Direct Marketing News: The Postal Service dispensed workshare discounts in 42 classes of mail last year in which the amount of the discount was greater than the operational cost savings realized, according the Postal Regulatory Commission's (PRC) Annual Compliance Determination Report. But while USPS had sufficient strategic grounds for the majority of these so-called passthroughs, PRC determined that 18 of them fell short of statutory compliance. The PRC's newly released Compliance report demands that some resolution of the Standard Flats issue be set in motion. "We're saying [the Postal Service] should address those areas that cause concerns with [its] financial situation," Goldway says. "The two areas we point out are giving away money in work-sharing and not covering costs, and in Standard Flats. Something has to change."
Post & Parcel: New Zealand Post has won a contract to provide delivery and supply chain services for the largest bricks-and-mortar electronics retailer in Australia and New Zealand. The deal is being operated in partnership with Australia Post, with New Zealand Post handling the New Zealand part of the arrangements so that Dick Smith can expand its business across Australasia. New Zealand Post will run the retailer's warehouse operation in South Auckland, with 21 employees transferring to the Post. The state-owned postal service will also take over distribution of products to 61 Dick Smith stores across New Zealand. It will also support the retailer's e-commerce activities, delivering items bought online direct to the consumer.

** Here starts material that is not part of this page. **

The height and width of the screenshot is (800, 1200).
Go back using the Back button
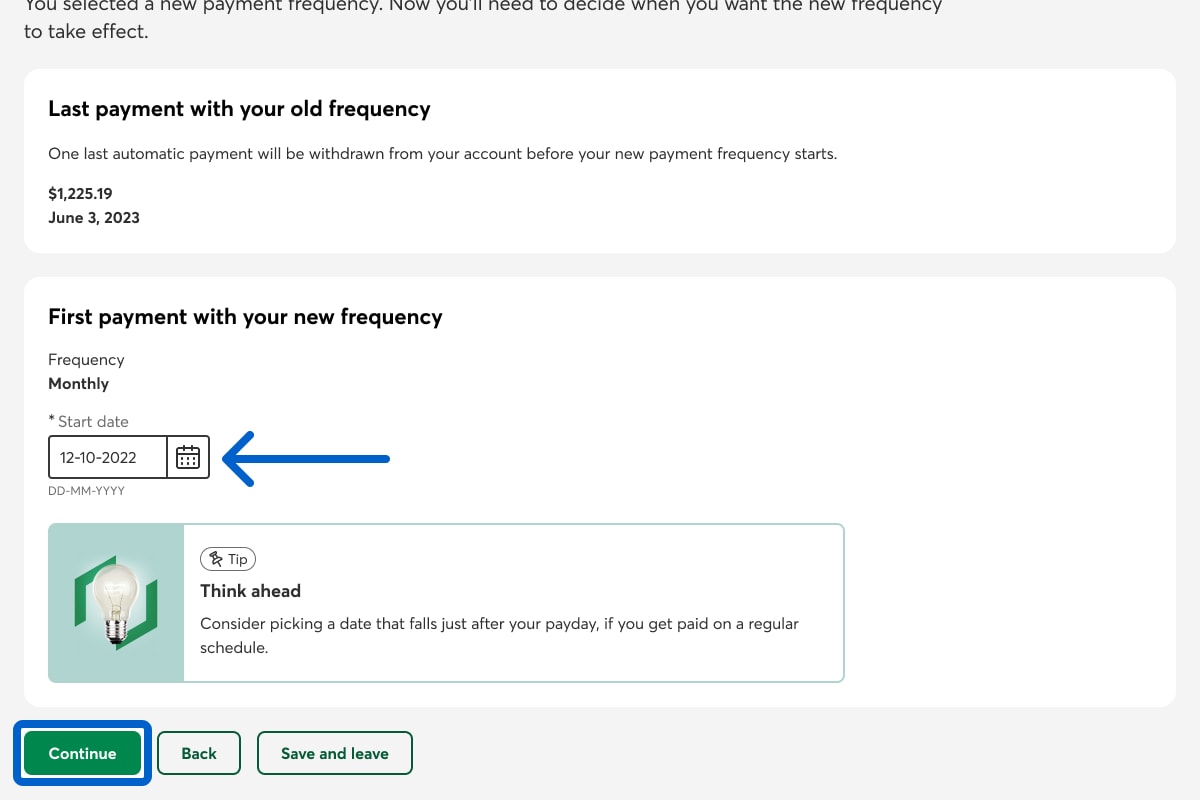coord(199,754)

Office of the Inspector General: "Information Storage Security Audit Report" -- "The Data Management Services group did not manage the storage environment in accordance with Postal Service security requirements because its managers did not provide adequate oversight of the storage teams. They did not, for example, conduct periodic employee access reviews. The absence of proper security practices and training increases the likelihood of an adverse impact on Postal Service operations, such as an outage of a customer-dependent system. In addition, the Corporate Information Security Office did not provide guidance for storage environments as it has for operating systems, databases, and telecommunication security. Establishing minimum security expectations for storage environments can reduce the likelihood of critical system and application outages throughout Postal Service operations."

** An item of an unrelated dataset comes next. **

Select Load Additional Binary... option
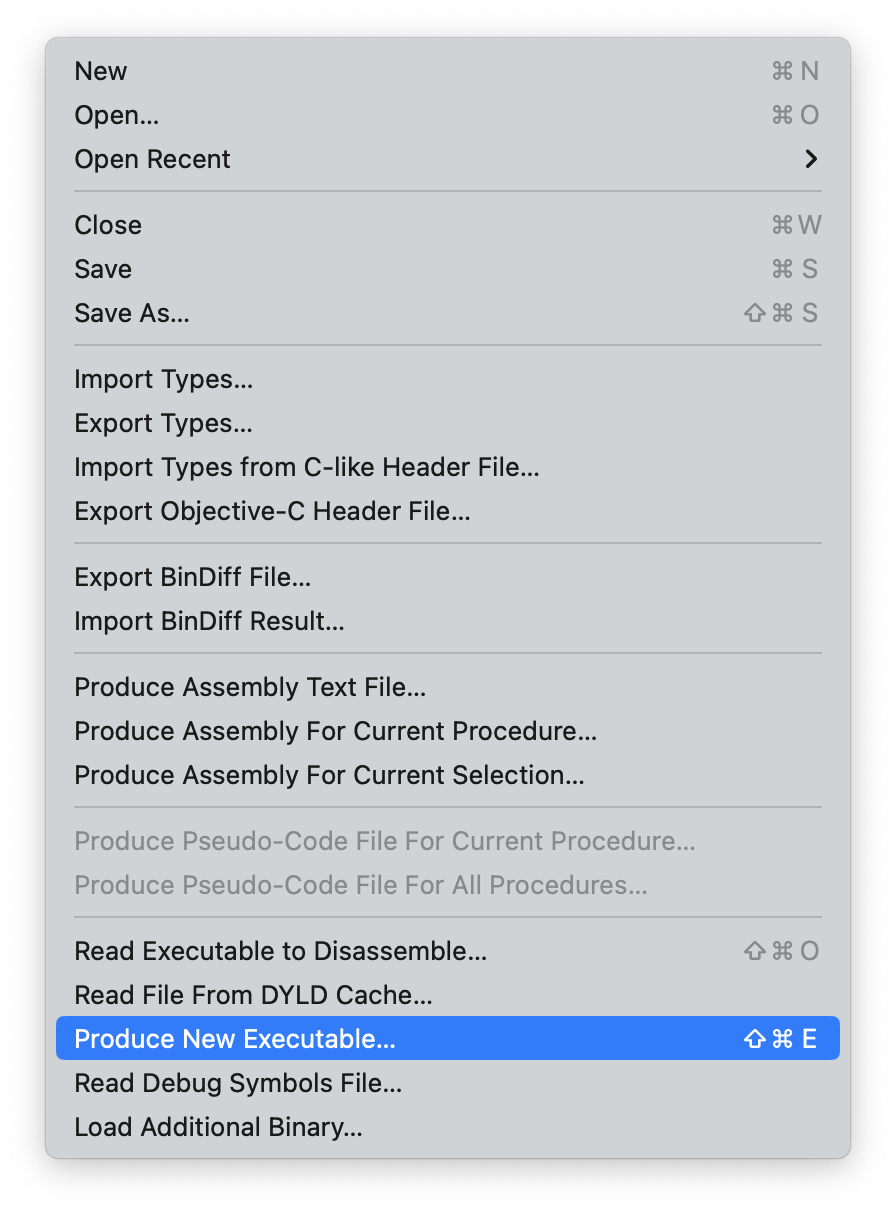Viewport: 896px width, 1212px height. point(218,1127)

InsuranceNewsNet: More than 250 delegates from the United Nations family, including the World Customs Organization, the International Telecommunications Union and the United Nations Conference on Trade and Development, as well as leading e-tailers, e-commerce associations and Posts provided insight into the challenges of cross-border e-commerce, still in its infancy compared to domestic e-commerce. And the message was clear: to catch the wave, stakeholders must get in the game early and adopt a coordinated approach. "E-commerce needs networks that are efficient, intelligent and secure, and that requires the cooperation of all stakeholders," said UPU Director General Bishar A. Hussein. Anticipating the rise of e-commerce and trade and the need for simplified and integrated postal solutions, the UPU, at its 2012 Congress in Doha, created groups under its Postal Operations Council to deal with e-services and e-commerce and find solutions to main challenges facing postal operators and other stakeholders. The creation of an international merchandise return solution is in the works, among other activities.

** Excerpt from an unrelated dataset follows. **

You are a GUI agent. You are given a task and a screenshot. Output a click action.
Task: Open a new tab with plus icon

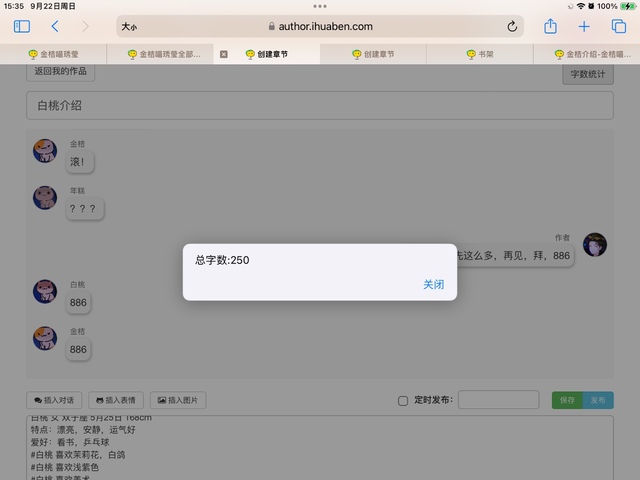(584, 27)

City A.M.: What they saw in Royal Mail five months ago was a company with strong leadership that had been consistently growing profits (from £12m in the second half of 2011 to £144m a year later) and upping its presence in the lucrative parcels delivery market. The business case made sense; Royal Mail dominates the UK's letter and small parcel deliveries, and was handed much more freedom to raise prices following Ofcom reforms in 2012 – a point it proved yesterday when first class stamps jumped 2p to 62p and second class by 3p to 53p. It's also managed to avoid expensive strike action, and slashed outgoings further this month when it said it would cut a net 1,300 management jobs – a move it says will lead to annual cost savings of £50m. Five months on, analysts are split on the shares' value. Early buyers (and subsequent sellers) have made huge profits on their investments, but there's little to suggest that those who've stuck around don't have a decent, long-term income stock on their books.
Post & Parcel: Poste Italiane maintained its profits at just above the EUR 1bn mark in 2013, according to its latest results. The universal postal service provider in Italy said it achieved a "strong performance" last year despite a "highly uncertain" economic backdrop and the ongoing decline in the postal business, thanks to its strategy of diversifying its services. Financial services and insurance products helped the company generate a total revenue of EUR 26bn in 2013, up 8% on the previous year. Poste Italiane said the "substantial costs" of its universal postal service dragged down its results since these costs were only partly compensated by the government.
Daily Times: The Senate Standing Committee on Communication and Postal Services expressed its annoyance and displeasure on Monday over what it described as poor knowledge of the issues reflected in a seemingly dubious briefing given by the senior officials of the Pakistan Post and Post Foundation to the lawmakers.
The Times: The taxpayer has ended up more than £1 billion out of pocket in the privatisation of the Royal Mail after City investors ran rings around ministers who ended up significantly underpricing the state postal network's stock market flotation. That is the verdict today of a damning National Audit Office inquiry into the Royal Mail initial public offering last autumn which concludes that ministers should never again rely so heavily on their City advisers. Margaret Hodge, chairwoman of the Commons Public Accounts Committee, said the NAO report showed that Vince Cable's Business Department was "clueless". See also The Guardian, The Wall Street Journal, and The Scotsman.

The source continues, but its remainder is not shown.